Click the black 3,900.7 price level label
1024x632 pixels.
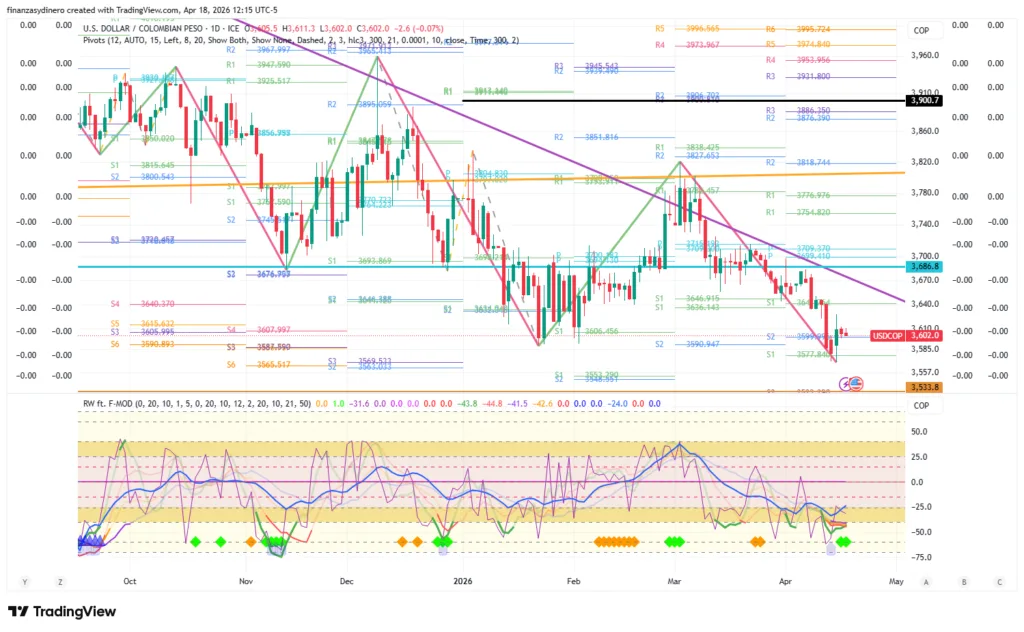point(924,101)
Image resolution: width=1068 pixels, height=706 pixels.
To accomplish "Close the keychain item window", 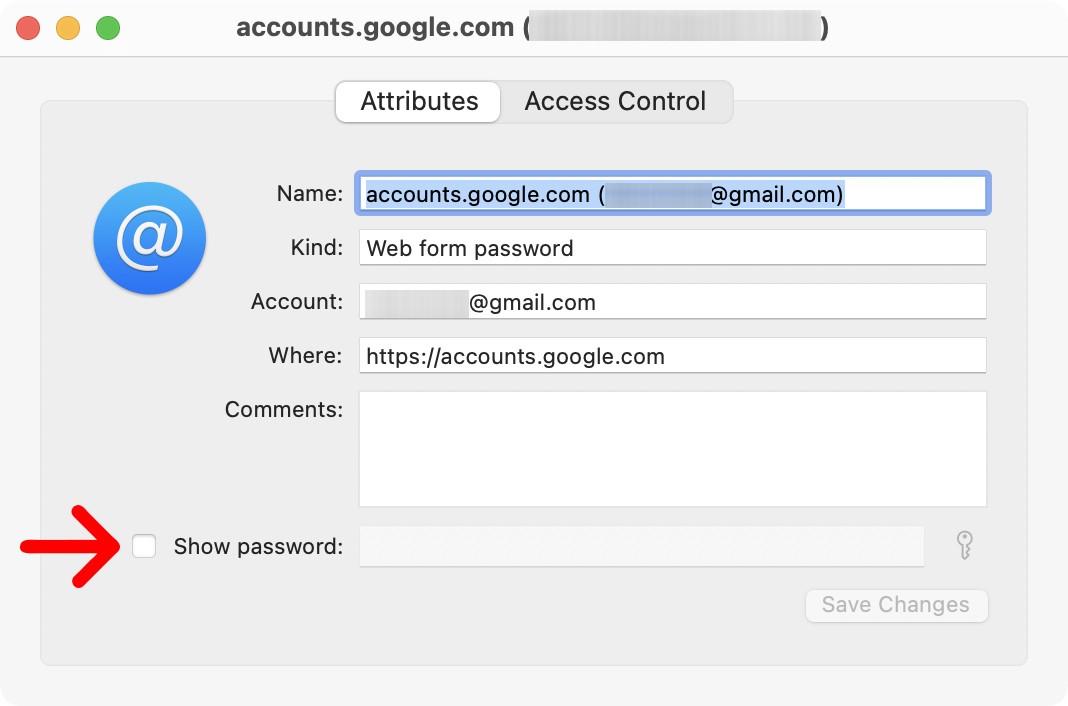I will [28, 28].
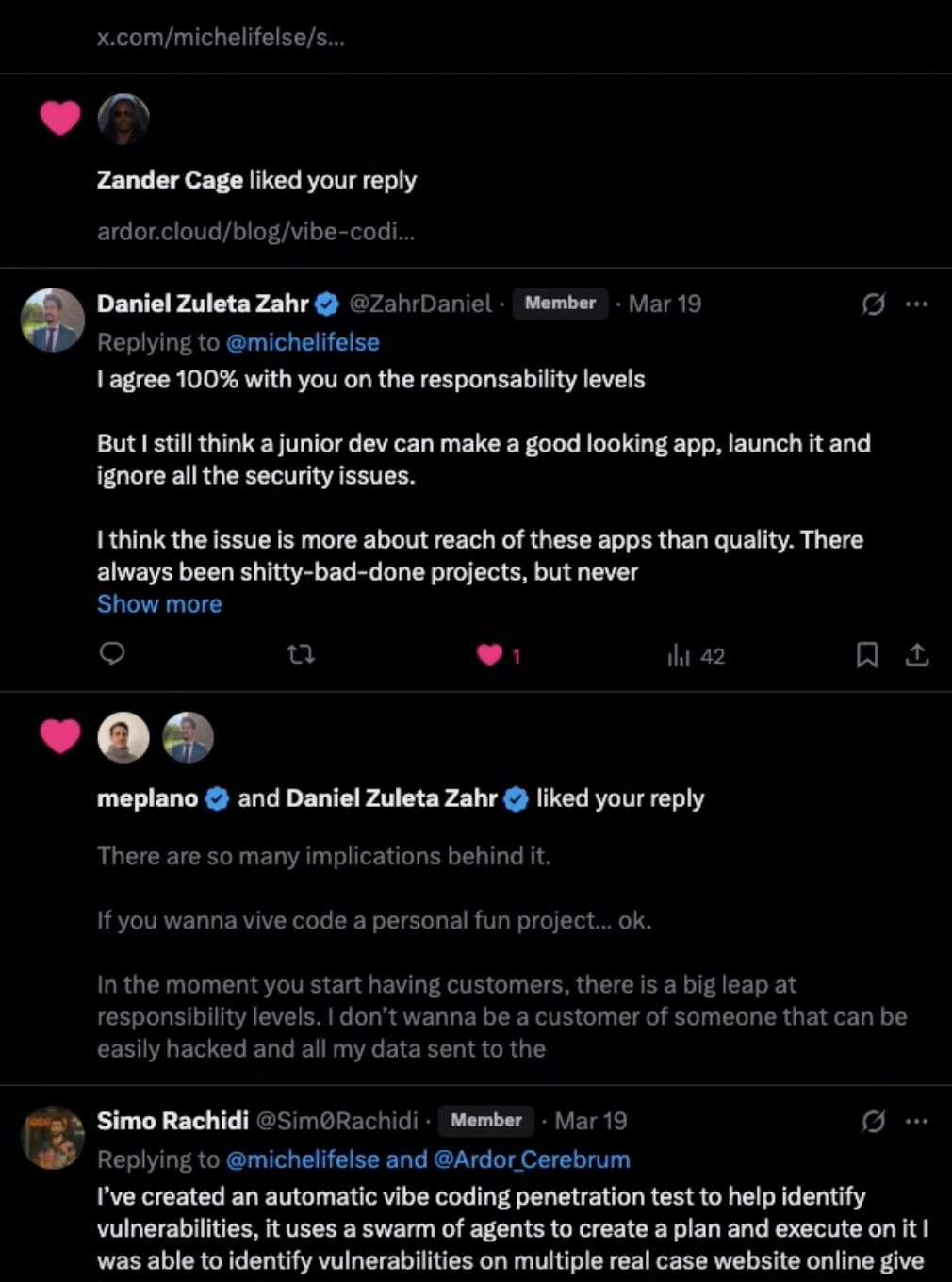
Task: Open the x.com/michelifelse link
Action: 221,38
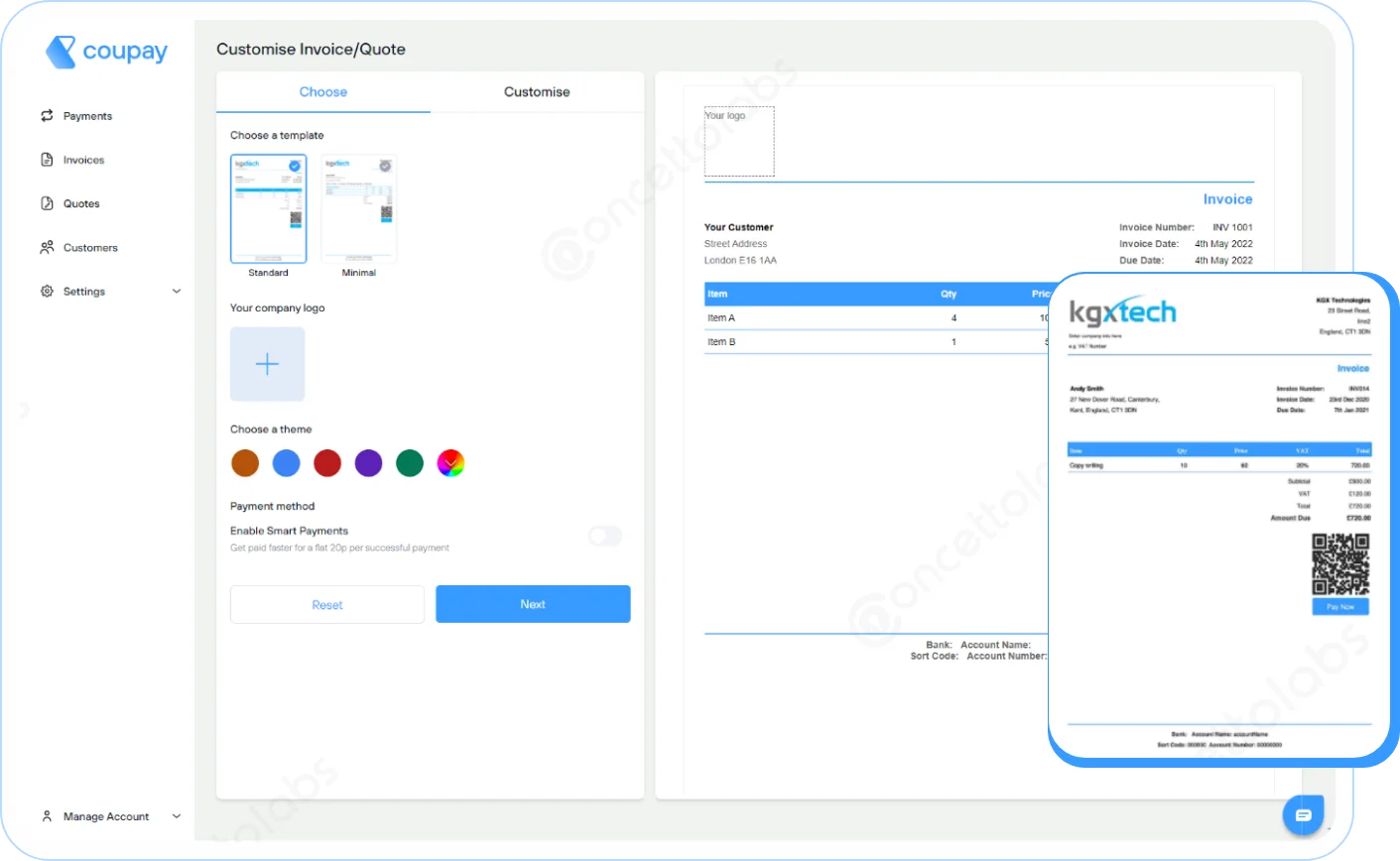Select the Invoices sidebar icon

(x=46, y=159)
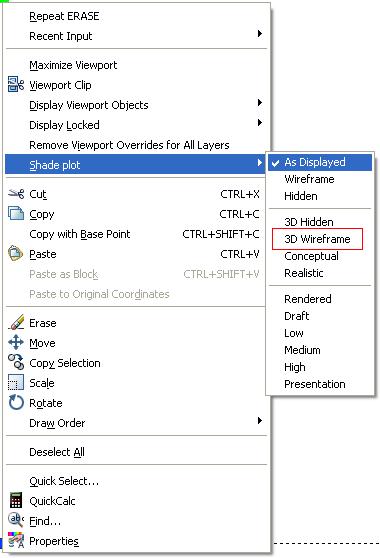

WORK REQUEST
All lines from the beginning of the entries above to the line containing "Image resolution: width=1068", inclusive, should be printed exactly, apart from the pictures.

YOUR RESPONSE
Click the black 3,900.7 price level label
1024x632 pixels.
point(924,101)
Image resolution: width=1068 pixels, height=706 pixels.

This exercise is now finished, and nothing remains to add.